Thanks for the recommendation on the bolts, I think I'll get some stainless ones! 

Do you think the upper pan would have to be removed to replace the oil seal at the top of the pickup tube or is it in clear view and easy to get to? That seal is the only part I'm nervous about. A local shop wants $250 to swap the pan and pickup tube.


----------



## TylerO28 (Jul 7, 2008)

I think when I had mine off, it was a simple bolt holding it in place from below... The upper pan essentially is the crank girdle for lack of a better term

Sent from my DROID RAZR using Tapatalk 2


----------



## Dronks (Jun 7, 2011)

Thank ya


----------



## TylerO28 (Jul 7, 2008)

where is the big Dent actually located? Because you may not be near the pick up anyway.before replacing it, check it out

Sent from my DROID RAZR using Tapatalk 2


----------



## Dronks (Jun 7, 2011)

TylerO28 said:


> where is the big Dent actually located? Because you may not be near the pick up anyway.before replacing it, check it out
> 
> Sent from my DROID RAZR using Tapatalk 2


Throughout the width of the pan.


----------



## TylerO28 (Jul 7, 2008)

pics?

Sent from my DROID RAZR using Tapatalk 2


----------



## Dronks (Jun 7, 2011)

I'll have pics and a write up tomorrow. The reason I'm doing this is because there's a noise that sounds like the timing chain is slapping around when cold but is nearly gone when the car warms up after a few miles. Using a mechanics stethoscope I snooped around the oil pan and bottom of the transmission and heard a faster vibration that sounds like the pickup tube is hitting the bottom of the pan. 

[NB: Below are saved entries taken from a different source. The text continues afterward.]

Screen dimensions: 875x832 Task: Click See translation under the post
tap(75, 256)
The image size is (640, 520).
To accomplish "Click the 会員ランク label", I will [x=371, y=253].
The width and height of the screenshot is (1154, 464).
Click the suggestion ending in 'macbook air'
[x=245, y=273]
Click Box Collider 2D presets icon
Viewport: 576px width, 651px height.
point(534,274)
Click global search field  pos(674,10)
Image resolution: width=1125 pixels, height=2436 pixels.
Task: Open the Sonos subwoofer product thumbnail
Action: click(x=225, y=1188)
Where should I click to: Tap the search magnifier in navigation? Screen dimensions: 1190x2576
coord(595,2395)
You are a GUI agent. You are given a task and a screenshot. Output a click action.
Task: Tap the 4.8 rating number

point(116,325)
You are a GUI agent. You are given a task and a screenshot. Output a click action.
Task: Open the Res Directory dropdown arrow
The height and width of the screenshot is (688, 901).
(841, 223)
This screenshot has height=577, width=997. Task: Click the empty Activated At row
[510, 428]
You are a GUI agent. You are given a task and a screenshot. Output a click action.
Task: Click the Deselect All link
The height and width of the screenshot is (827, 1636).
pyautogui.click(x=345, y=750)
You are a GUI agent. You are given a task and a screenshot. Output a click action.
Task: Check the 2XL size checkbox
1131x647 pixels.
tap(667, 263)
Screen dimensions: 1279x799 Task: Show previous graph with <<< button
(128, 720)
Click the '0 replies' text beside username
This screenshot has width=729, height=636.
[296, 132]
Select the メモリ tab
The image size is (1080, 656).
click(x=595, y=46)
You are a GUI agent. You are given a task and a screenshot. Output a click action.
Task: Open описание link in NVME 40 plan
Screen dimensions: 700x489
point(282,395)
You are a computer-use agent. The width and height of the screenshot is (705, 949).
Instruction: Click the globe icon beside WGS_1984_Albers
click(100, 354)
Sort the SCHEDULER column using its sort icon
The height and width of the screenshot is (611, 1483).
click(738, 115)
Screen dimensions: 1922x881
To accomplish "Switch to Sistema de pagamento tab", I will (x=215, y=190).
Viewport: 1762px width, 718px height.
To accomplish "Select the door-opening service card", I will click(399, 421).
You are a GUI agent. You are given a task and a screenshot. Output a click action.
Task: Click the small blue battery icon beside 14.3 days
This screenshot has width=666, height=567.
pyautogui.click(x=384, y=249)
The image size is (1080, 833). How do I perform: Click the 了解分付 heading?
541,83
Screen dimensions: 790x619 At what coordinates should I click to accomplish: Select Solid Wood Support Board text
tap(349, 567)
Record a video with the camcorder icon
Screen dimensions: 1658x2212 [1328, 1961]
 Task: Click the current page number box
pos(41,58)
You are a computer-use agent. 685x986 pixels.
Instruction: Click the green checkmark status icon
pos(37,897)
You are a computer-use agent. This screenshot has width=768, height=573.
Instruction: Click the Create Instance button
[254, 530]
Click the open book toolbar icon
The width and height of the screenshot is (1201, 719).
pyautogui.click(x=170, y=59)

That's the theory anyway, I'll find out tomorrow.


----------



## Dronks (Jun 7, 2011)

Done.


----------



## TylerO28 (Jul 7, 2008)

nicely done! looks like a new oil pickup design...

so any pics of the pan before? and the pickup?


----------



## Dronks (Jun 7, 2011)

TylerO28 said:


> nicely done! looks like a new oil pickup design...
> 
> so any pics of the pan before? and the pickup?


Thank ya!

It is an all new pickup design from what was in mine. 

I didn't take the time to get the pan and pickup cleaned today but I'll make some time tomorrow and get some pics up.


----------



## Dronks (Jun 7, 2011)

Sorry I took my sweet ass time posting these :wave:

The dent is a little bigger than it looks in the pictures.


----------



## TylerO28 (Jul 7, 2008)

Meh, not bad looking, but probably a smart move regardless

Sent from the bottomless pits of HELL!


----------



## bediz (May 24, 2012)

Looks like I will need to replace the lower oil pan and the oil pick up tube and the transmission pan for my 2008 VW Jetta SE 2.5L CBTA. Does anyone have advise on whether I should go for OEM or aftermarket on these parts? What about cost? Where can I find good deals? I'm in NC.


----------



## TylerO28 (Jul 7, 2008)

I'm pretty sure its only a dealer part.no aftermarket parts are really available...I have an OEM pan that's nearly perfect came off when I installed the turbo...you want it?

Sent from the bottomless pits of HELL!


----------



## bediz (May 24, 2012)

I would have been interested in yours, yes, but I already ordered one, albeit not OEM. Besides, you're on the other side of the continent. Thanks, anyway. I am looking for the transmission pan and the oil pick up tube though. Any leads?


----------



## TylerO28 (Jul 7, 2008)

Let me look into that for you

Sent from the bottomless pits of HELL!


----------



## bediz (May 24, 2012)

I appreciate that. Let me know if you come up with anything.


----------



## Dronks (Jun 7, 2011)

I bought my stuff from VWpartsdept.com. Great prices on OEM parts and fast shipping.


----------



## jdelgado1025 (Apr 28, 2015)

Dronks said:


> I bought my stuff from VWpartsdept.com. Great prices on OEM parts and fast shipping.


Hello, did you buy the pick up tube from this website as well? I can't seem to find it exactly.


----------



## kingowe (Jun 12, 2007)

I know this thread is almost 5 years old and people get all cranky when old threads are bumped, I did this last night (along with low pressure oil sensor) and really appreciated the write-up and pictures.

I ended up going with Permatex gasket maker (stealership wanted $56 for 80mL of gasket maker) which needs to cure for 24 hours before adding back in oil. So hopefully I don't get ded using it.

Thanks OP!! 7 years later some poor SOB in Canada is laying on his driveway in January following your write-up! :beer::beer:


----------